Indeed, the Arab world's quarrel with Iran runs far deeper than American bases or Israeli airstrikes. What drives it is the systematic subversion of Arab sovereignty by a foreign power that uses the language of Islamic solidarity as cover for an imperial project conducted through proxies.

2 - The second dimension is the proxy question itself, where Western analysis fails most comprehensively. Iran goes far beyond supporting armed groups. Parallel state structures get built inside Arab countries, financial systems get captured, and political figures get installed who owe their existence and survival entirely to Tehran. The Iranians who have administered this project understand it as the export of a revolution, but what Arab populations have experienced is closer to a colonial occupation conducted through intermediaries, and as of now, they’re not mourning the Islamic Republic. But Westerners treat these proxy networks as instruments of legitimate resistance rather than as mechanisms of subjugation, they endorse an imperial project while believing themselves to be opposing one, and as a matter of fact, make themselves the legitimizing force behind Iran’s war against the Arab world.

3- The third dimension is the most counterintuitive for a Western audience, and it is the one most consequential for how the current war is understood and misunderstood. For Arab nationalists, including secular nationalists and even those with deep reservations about Israeli policy, Iran represents a greater and more immediate threat than Israel does.

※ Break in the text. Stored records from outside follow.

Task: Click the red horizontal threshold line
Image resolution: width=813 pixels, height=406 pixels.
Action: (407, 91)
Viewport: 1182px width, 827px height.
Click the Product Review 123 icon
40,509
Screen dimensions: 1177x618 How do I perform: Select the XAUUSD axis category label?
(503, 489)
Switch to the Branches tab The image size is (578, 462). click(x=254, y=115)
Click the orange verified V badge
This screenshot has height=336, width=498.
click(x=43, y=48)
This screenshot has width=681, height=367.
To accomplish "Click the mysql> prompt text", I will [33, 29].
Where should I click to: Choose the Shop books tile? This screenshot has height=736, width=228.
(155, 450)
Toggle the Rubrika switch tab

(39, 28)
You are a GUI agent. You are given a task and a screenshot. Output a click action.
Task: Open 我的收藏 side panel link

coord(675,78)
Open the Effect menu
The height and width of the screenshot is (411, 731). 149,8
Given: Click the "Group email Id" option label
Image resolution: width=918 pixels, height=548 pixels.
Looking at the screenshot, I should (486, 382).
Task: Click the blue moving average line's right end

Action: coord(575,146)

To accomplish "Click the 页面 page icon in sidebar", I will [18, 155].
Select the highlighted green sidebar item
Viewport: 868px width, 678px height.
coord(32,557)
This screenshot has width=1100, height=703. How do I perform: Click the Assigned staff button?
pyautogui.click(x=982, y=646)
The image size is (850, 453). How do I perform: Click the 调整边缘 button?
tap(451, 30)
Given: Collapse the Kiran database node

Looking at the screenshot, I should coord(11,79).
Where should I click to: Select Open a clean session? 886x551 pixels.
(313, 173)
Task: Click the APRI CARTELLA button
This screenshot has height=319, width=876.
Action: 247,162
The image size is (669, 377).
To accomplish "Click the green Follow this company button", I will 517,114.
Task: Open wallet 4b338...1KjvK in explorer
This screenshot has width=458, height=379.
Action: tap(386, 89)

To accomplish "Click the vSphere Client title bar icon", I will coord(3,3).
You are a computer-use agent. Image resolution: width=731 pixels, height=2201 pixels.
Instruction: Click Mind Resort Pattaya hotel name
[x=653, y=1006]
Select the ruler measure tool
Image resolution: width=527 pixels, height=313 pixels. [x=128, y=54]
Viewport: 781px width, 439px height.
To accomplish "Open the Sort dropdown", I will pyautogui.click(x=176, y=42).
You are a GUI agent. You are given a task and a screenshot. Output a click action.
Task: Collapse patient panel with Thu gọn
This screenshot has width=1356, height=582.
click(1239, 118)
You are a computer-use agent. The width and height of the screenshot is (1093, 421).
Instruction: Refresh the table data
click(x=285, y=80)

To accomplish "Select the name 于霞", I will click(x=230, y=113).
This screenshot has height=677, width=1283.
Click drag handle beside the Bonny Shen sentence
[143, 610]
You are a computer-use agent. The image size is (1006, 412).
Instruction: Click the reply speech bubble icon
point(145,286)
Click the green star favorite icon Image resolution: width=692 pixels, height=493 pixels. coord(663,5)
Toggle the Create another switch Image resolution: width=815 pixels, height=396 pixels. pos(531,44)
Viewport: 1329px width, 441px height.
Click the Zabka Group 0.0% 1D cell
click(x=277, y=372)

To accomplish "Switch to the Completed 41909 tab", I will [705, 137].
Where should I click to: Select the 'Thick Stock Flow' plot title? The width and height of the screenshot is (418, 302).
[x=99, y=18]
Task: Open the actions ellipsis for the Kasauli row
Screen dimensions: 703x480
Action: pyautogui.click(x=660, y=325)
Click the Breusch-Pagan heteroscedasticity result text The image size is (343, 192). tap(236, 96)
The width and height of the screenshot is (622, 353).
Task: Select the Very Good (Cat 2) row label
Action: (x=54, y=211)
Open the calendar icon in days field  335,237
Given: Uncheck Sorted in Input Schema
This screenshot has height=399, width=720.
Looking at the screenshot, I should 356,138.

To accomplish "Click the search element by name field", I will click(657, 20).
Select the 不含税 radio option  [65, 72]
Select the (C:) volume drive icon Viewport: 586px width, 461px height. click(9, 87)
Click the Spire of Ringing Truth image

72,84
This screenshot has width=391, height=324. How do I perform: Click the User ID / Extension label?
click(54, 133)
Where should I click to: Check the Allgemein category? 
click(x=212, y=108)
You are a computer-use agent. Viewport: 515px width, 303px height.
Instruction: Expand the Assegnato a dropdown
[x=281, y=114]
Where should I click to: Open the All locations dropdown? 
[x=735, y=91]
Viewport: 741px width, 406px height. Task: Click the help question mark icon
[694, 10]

This is a position that Western media are structurally ill-equipped to render intelligible, because Western discourse on the Middle East has been organized for decades around the Israeli-Palestinian conflict as the primary axis of regional injustice.

The result is that when Western governments and Western publics take strong positions against Israel’s actions against Iran’s operations, they believe themselves to be standing with the Arab world. In reality, they are advancing a position that the Arab world does not share and has not asked for, while ignoring the threat that Arab governments and Arab populations actually live with.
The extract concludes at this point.